Dataset records |
↓↓↓
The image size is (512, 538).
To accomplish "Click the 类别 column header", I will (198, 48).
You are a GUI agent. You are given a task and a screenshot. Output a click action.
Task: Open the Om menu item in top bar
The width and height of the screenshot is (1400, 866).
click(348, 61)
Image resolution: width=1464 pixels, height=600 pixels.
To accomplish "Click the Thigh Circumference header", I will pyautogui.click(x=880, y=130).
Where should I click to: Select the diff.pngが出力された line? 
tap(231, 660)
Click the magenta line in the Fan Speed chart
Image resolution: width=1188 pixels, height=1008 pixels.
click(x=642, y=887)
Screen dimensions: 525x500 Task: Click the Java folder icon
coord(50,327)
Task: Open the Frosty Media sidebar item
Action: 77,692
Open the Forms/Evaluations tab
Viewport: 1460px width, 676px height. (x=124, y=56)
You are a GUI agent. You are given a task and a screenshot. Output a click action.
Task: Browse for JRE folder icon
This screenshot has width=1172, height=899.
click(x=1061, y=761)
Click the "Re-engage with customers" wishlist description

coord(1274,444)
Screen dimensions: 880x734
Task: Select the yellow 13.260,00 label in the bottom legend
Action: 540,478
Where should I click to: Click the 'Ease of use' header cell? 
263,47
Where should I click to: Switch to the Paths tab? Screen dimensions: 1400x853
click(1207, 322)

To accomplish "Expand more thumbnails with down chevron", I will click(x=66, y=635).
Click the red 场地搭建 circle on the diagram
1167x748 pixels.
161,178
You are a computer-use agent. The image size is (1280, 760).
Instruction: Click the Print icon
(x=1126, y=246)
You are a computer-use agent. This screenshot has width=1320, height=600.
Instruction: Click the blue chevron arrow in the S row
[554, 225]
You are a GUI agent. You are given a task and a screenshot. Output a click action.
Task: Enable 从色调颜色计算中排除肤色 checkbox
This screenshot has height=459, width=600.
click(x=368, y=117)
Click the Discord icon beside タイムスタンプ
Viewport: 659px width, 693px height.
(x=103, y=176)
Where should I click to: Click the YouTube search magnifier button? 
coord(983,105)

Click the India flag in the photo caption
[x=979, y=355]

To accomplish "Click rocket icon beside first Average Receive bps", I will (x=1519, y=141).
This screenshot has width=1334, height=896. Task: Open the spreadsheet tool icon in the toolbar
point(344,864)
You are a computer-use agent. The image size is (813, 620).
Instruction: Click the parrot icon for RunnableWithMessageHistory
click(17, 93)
↑↑↑
What is needed |
Reproduce all of the data above, substituting "Command" for every occurrence of "Instruction" and keeping everything else unchanged.

Response to the task |
The image size is (512, 538).
To accomplish "Click the 类别 column header", I will (198, 48).
You are a GUI agent. You are given a task and a screenshot. Output a click action.
Task: Open the Om menu item in top bar
The width and height of the screenshot is (1400, 866).
click(348, 61)
Image resolution: width=1464 pixels, height=600 pixels.
To accomplish "Click the Thigh Circumference header", I will pyautogui.click(x=880, y=130).
Where should I click to: Select the diff.pngが出力された line? 
tap(231, 660)
Click the magenta line in the Fan Speed chart
Image resolution: width=1188 pixels, height=1008 pixels.
click(x=642, y=887)
Screen dimensions: 525x500 Task: Click the Java folder icon
coord(50,327)
Task: Open the Frosty Media sidebar item
Action: 77,692
Open the Forms/Evaluations tab
Viewport: 1460px width, 676px height. (x=124, y=56)
You are a GUI agent. You are given a task and a screenshot. Output a click action.
Task: Browse for JRE folder icon
This screenshot has width=1172, height=899.
click(x=1061, y=761)
Click the "Re-engage with customers" wishlist description

coord(1274,444)
Screen dimensions: 880x734
Task: Select the yellow 13.260,00 label in the bottom legend
Action: 540,478
Where should I click to: Click the 'Ease of use' header cell? 
263,47
Where should I click to: Switch to the Paths tab? Screen dimensions: 1400x853
click(1207, 322)

To accomplish "Expand more thumbnails with down chevron", I will click(x=66, y=635).
Click the red 场地搭建 circle on the diagram
1167x748 pixels.
161,178
You are a computer-use agent. The image size is (1280, 760).
Command: Click the Print icon
(x=1126, y=246)
You are a computer-use agent. This screenshot has width=1320, height=600.
Command: Click the blue chevron arrow in the S row
[554, 225]
You are a GUI agent. You are given a task and a screenshot. Output a click action.
Task: Enable 从色调颜色计算中排除肤色 checkbox
This screenshot has height=459, width=600.
click(x=368, y=117)
Click the Discord icon beside タイムスタンプ
Viewport: 659px width, 693px height.
(x=103, y=176)
Where should I click to: Click the YouTube search magnifier button? 
coord(983,105)

Click the India flag in the photo caption
[x=979, y=355]

To accomplish "Click rocket icon beside first Average Receive bps", I will (x=1519, y=141).
This screenshot has width=1334, height=896. Task: Open the spreadsheet tool icon in the toolbar
point(344,864)
You are a computer-use agent. The image size is (813, 620).
Command: Click the parrot icon for RunnableWithMessageHistory
click(17, 93)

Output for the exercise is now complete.